Add function to offload layers

RWKV · Sep 23, 2023 · 8260553 · 8260553
1 parent d6a9b24
commit 8260553
Showing 1 changed file with 22 additions and 2 deletions.
diff --git a/python/rwkv_cpp/rwkv_cpp_model.py b/python/rwkv_cpp/rwkv_cpp_model.py
@@ -46,7 +46,7 @@ def __init__(
             Thread count to use.
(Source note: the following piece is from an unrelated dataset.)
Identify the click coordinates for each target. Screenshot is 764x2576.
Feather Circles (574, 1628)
If not set, defaults to CPU count / 2.
         gpu_layer_count : int
             Count of layers to offload onto the GPU, must be >= 0.
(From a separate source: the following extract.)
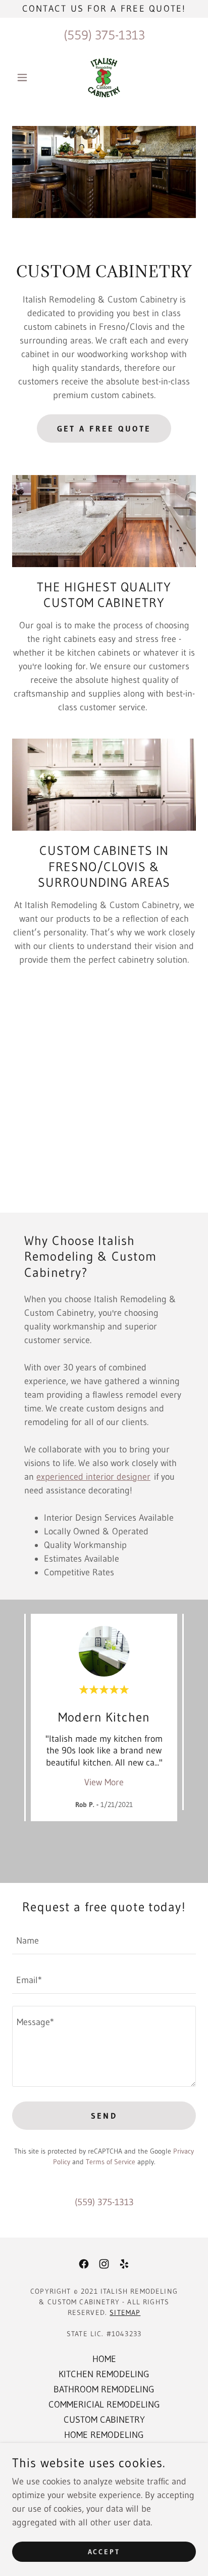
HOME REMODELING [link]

-            See documentation of `RWKVSharedLibrary.rwkv_gpu_offload_layers` for details about layer offloading.
+            See documentation of `gpu_offload_layers` for details about layer offloading.
         """
 
         if 'gpu_layers_count' in kwargs:
@@ -61,13 +61,33 @@ def __init__(
         self._ctx: rwkv_cpp_shared_library.RWKVContext = self._library.rwkv_init_from_file(model_path, thread_count)
 
         if gpu_layer_count > 0:
-            self._library.rwkv_gpu_offload_layers(self._ctx, gpu_layer_count)
+            self.gpu_offload_layers(gpu_layer_count)
 
         self._state_buffer_element_count: int = self._library.rwkv_get_state_buffer_element_count(self._ctx)
         self._logits_buffer_element_count: int = self._library.rwkv_get_logits_buffer_element_count(self._ctx)
 
         self._valid: bool = True
 
+    def gpu_offload_layers(self, layer_count: int) -> bool:
+        """
+        Offloads specified count of model layers onto the GPU. Offloaded layers are evaluated using cuBLAS or CLBlast.
+        For the purposes of this function, model head (unembedding matrix) is treated as an additional layer:
+        - pass `model.n_layer` to offload all layers except model head
+        - pass `model.n_layer + 1` to offload all layers, including model head
+
+        Returns true if at least one layer was offloaded.
+        If rwkv.cpp was compiled without cuBLAS and CLBlast support, this function is a no-op and always returns false.
+
+        Parameters
+        ----------
+        layer_count : int
+            Count of layers to offload onto the GPU, must be >= 0.
+        """
+
+        assert layer_count >= 0, 'Layer count must be >= 0'
+
+        return self._library.rwkv_gpu_offload_layers(self._ctx, layer_count)
+
     @property
     def n_vocab(self) -> int:
         return self._library.rwkv_get_n_vocab(self._ctx)